The DNA sequences coding for these receptors arise by a complex recombination process followed by a series of productivity-based filters, as well as affinity maturation for B cells, giving considerable diversity to the circulating pool of these sequences.
Thus, proper analysis of adaptive immune receptor repertoires (AIRR) as well as the immune context surrounding them presents a formidable but necessary challenge to computational biologists.
I will present work on several topics in AIRR sequence analysis with an emphasis on statistical methods for repertoire comparison.
BCR sequences diversify through mutations introduced by purpose-built cellular machinery.
A recent paper has concluded that templated mutagenesis, a hypothesized process in which mutations in the BCR locus are introduced by copying short segments from other BCR genes, is a major contributor to BCR diversification in mice and humans.
If true, this would overturn decades of research and methodology involving B cell diversification.
In joint work with Julia Fukuyama, I re-evaluate this hypothesis by directing the author's method at potential template donor genes not present in B cell genomes to obtain estimates of the methods's false positive rates.
We find FPRs that are similar to or even higher than the original inferences, resulting in little to no evidence that templated mutagenesis occurs at a substantial rate.
As AIRR datasets are typically large and complex, it is non-trivial to characterize and compare them in precise yet interpretable ways.

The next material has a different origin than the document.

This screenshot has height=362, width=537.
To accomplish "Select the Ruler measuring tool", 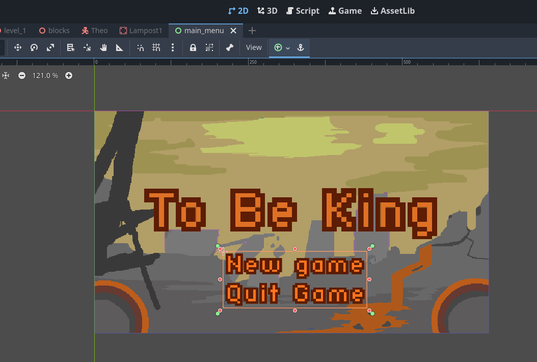I will coord(120,47).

I introduce a comprehensive summary statistic framework that efficiently performs a wide variety of biologically-meaningful repertoire summaries and comparisons, and demonstrate how it can be used to perform general-purpose model validation.
We find that summaries vary in their ability to differentiate between datasets, although many can distinguish between certain dataset covariates.
Further, we show that recombination-based statistics tend to be more discriminative characterizations of a repertoire than those describing the amino acid composition of the CDR3 region.
The framework also directly provides a convenient multidimensional scaling setup for visualizing dissimilarities between repertoires.
Current methods of TCR repertoire comparison often incur a high loss of distributional information by considering overly simplistic sequence- or repertoire-level characteristics.
Optimal transport methods can be used to compare distributions given some distance or metric between values in the sample space, with appealing theoretical and computational properties.
For my final project, I aim to apply the Sinkhorn distance, a fast, contemporary optimal transport method, equipped with a recently-created distance on the space of TCRs, to compare TCR repertoires.
I hope to establish a randomization test for significance estimates of ``interesting'' regions of a repertoire, to be validated using a proxy null distribution based on biological replicates.